Although timelines vary widely, the first three phases of clinical trials can take 10 to 15 years, costing companies anywhere from $1 million to $2 million to more than $30 million.
This process may seem overly complicated when determining something as simple as a drug’s health effects, but every step is carefully calculated, including sterile manufacturing practices, ethical patient consent, and clearly defined endpoints and measurements. But even within this tight structure, there is room to experiment and experiment with new experimental designs aimed at speed and cost reduction.
New Advancements
About 86% of drugs in clinical trials do not receive FDA approval.
This has significant implications for how drug companies approach clinical trials, as the average total cost of developing a new drug is estimated to be between $2 billion and $3 billion.
Although clinical trials are highly regulated processes, innovation in trial design and active collaboration with regulatory agencies can create flexibility to test new ways of evaluating drugs.
Unlike traditional clinical trials, which are fixed and unchanging during the trial, adaptive trials are flexible and adaptive, sometimes testing multiple drugs at the same time. As new information emerges, adaptive trials can reduce or increase doses, change the length of the study, or change patient populations, which has proven essential to the rapid response to the COVID-19 pandemic.
Advances in wearable health devices and artificial intelligence technologies to collect and store large amounts of real-world health data are impacting the design and implementation of clinical trials.

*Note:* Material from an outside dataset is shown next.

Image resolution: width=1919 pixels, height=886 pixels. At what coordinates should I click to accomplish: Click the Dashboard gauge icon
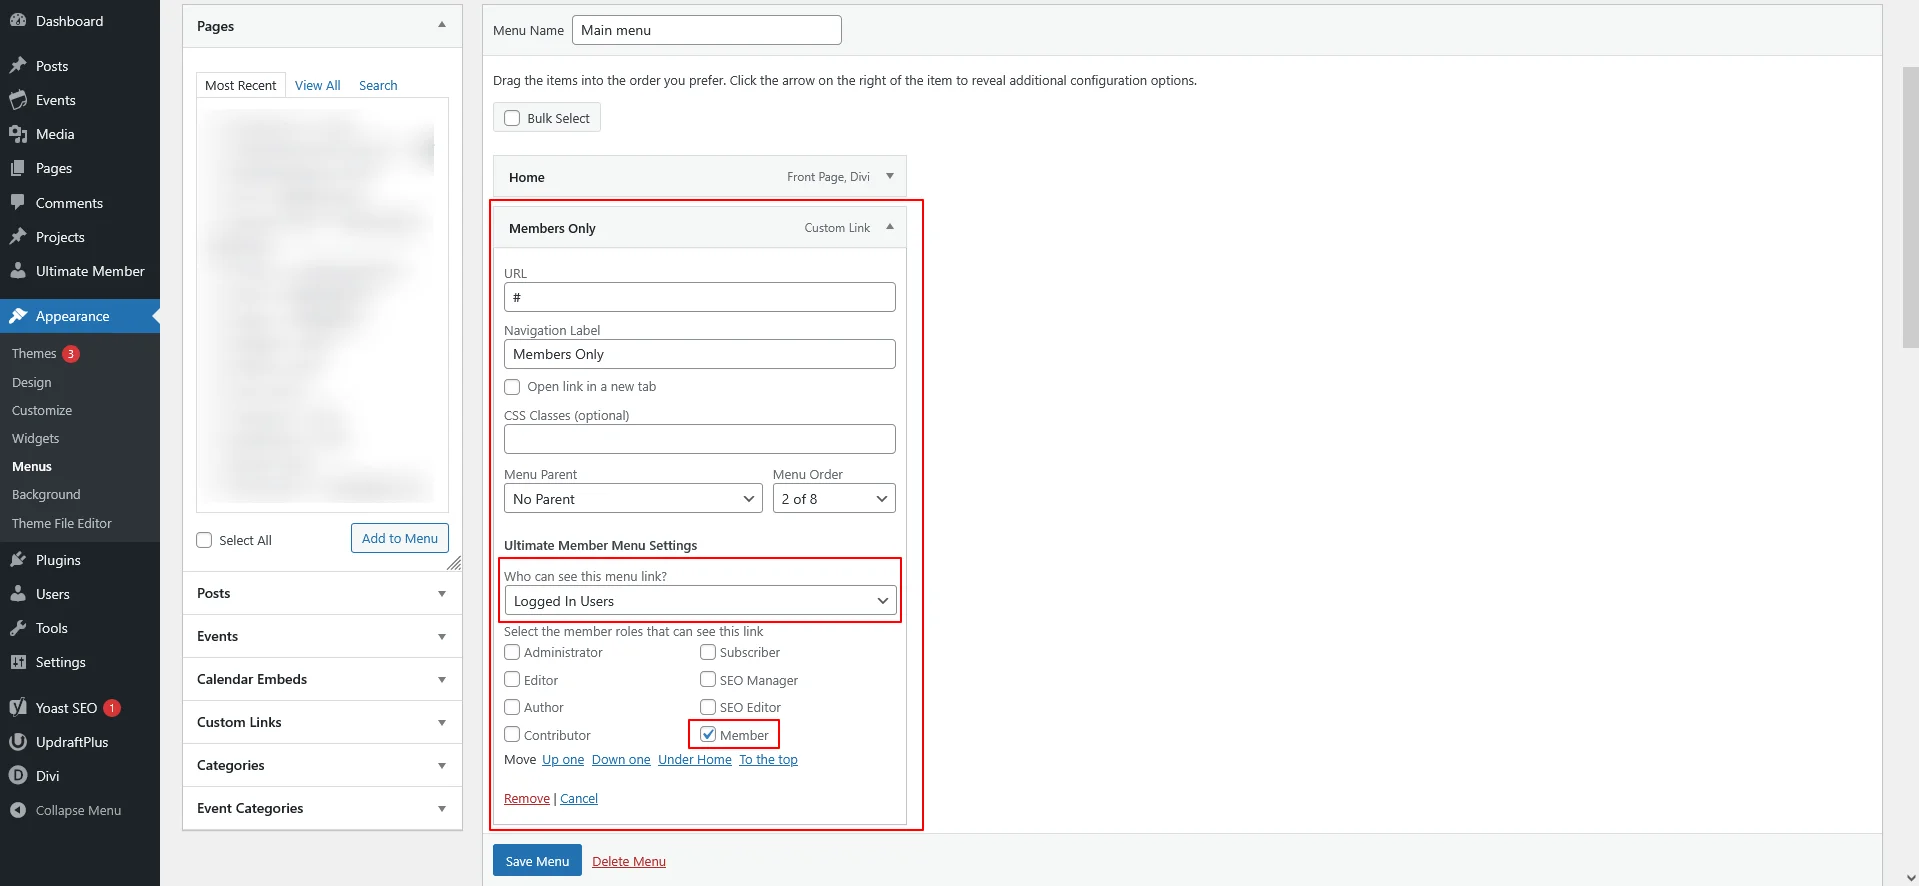[18, 21]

Companies work with regulatory agencies to turn this data into real evidence, providing new information about a drug’s safety and long-term effects that traditional studies may not detect in such detail.
The COVID-19 pandemic has accelerated the adoption of decentralised clinical trials, bringing some of the research activity to patients rather than bringing patients to the study site.
Virtual technologies and services such as telehealth and remote patient monitoring have enabled decentralization, potentially expanding access to research and improving participant diversity, a perennial problem in drug development.
Increasing the diversity of individual clinical trial participants, especially in the United States, to reach communities with the highest burden of disease requires the transfer of clinical trials to other countries.
Making better medicine for more patients
According to a World Health Organization report, in 2021 the number of trials registered in high-income countries (HIC) was almost 100 times higher than in low-income countries.
Medicines developed in HIC regions should not be expected to perform similarly in low- and middle-income countries (LMICs) due to the regions’ enormous biodiversity. To identify and address these disparities, international collaboration and adaptive clinical trials will be used to create sites across LMICs to help pool resources, share knowledge, and accelerate knowledge acquisition.
Long-term efforts to build clinical trial capacity (e.g., regulatory systems, manufacturing capacity) in LMICs are critical to developing drugs that are safe and effective for specific populations and can be used in LMIC health systems.